Cette dégradation se poursuit avec la mondialisation, liée au règne planétaire du néolibéralisme qui s’étend avec l’hégémonie des puissances.

Une vague néolibérale déferle sur le monde. La mondialisation technico-économique, dite globalisation, s’effectue sous son égide. Le néolibéralisme mondialisé n’est autre que la toute-puissance mondialisée du profit.

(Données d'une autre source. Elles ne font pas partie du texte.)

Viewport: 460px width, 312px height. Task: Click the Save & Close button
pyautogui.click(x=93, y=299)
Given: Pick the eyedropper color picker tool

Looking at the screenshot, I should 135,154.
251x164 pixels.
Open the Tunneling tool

Michaël Foessel (Quartier rouge, puf mars 2022)

La poly-crise (climat, énergie, santé, …) que nous sommes en train de subir, révèle que les interdépendances de cette mondialisation technico-économique n’ont apporté aucune solidarité.

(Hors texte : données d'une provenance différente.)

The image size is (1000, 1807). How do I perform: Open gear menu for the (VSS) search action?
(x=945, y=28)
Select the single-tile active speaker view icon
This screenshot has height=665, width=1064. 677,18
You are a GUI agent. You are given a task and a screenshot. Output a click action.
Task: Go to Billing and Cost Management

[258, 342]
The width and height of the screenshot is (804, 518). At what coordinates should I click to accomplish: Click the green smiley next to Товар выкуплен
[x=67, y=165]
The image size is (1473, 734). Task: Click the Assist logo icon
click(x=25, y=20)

Au contraire, les « climatocyniques » et les « climatosceptiques », y voient dans cette crise plutôt une opportunité pour bousculer à leur avantage l’ordre, et plus exactement le désordre international, quitte à l’anticiper. (Dominique Bourg, MOC mars 2022)

La planète est désormais soumise à un désordre mondial qui provoque à la fois des catastrophes écologiques et l’asservissement des populations, suscitant de multiples révoltes, toujours réprimées et des guerres.

L’ère nouvelle est entrain de produire une régression politique et sociale généralisée dans le monde, et à une crise de la démocratie conduisant à l’instauration d’États néo-autoritaires et/ou dominés par des intérêts financiers. Edgar Morin (Réveillons-nous, Mars 2022).

Ce désordre mondial anticipé par la fragilisation des sociétés, consécutive au dérèglement climatique, ne favorise pas l’accélération de la décarbonations des économies, malgré, toutes les alertes.

Assumer de prendre en charge, pour chaque sujet, pour chaque territoire, le monde où l’on vit en le reliant explicitement au monde dont on vit allonge l’horizon de l’action. C’est cet allongement de l’horizon qui nous autorise de définir le sens de l’histoire. (Bruno Latour et Nikolaj Schult ; Mémo sur la nouvelle classe écologique, janvier 2022).

Les angoisses que suscite cette double crise (climatique et guerre en Ukraine) entraînent pour le moment des repliements identitaires et une mise en accusation de boucs émissaires.

Pour (ne pas conclure) : il est urgent de changer de voie.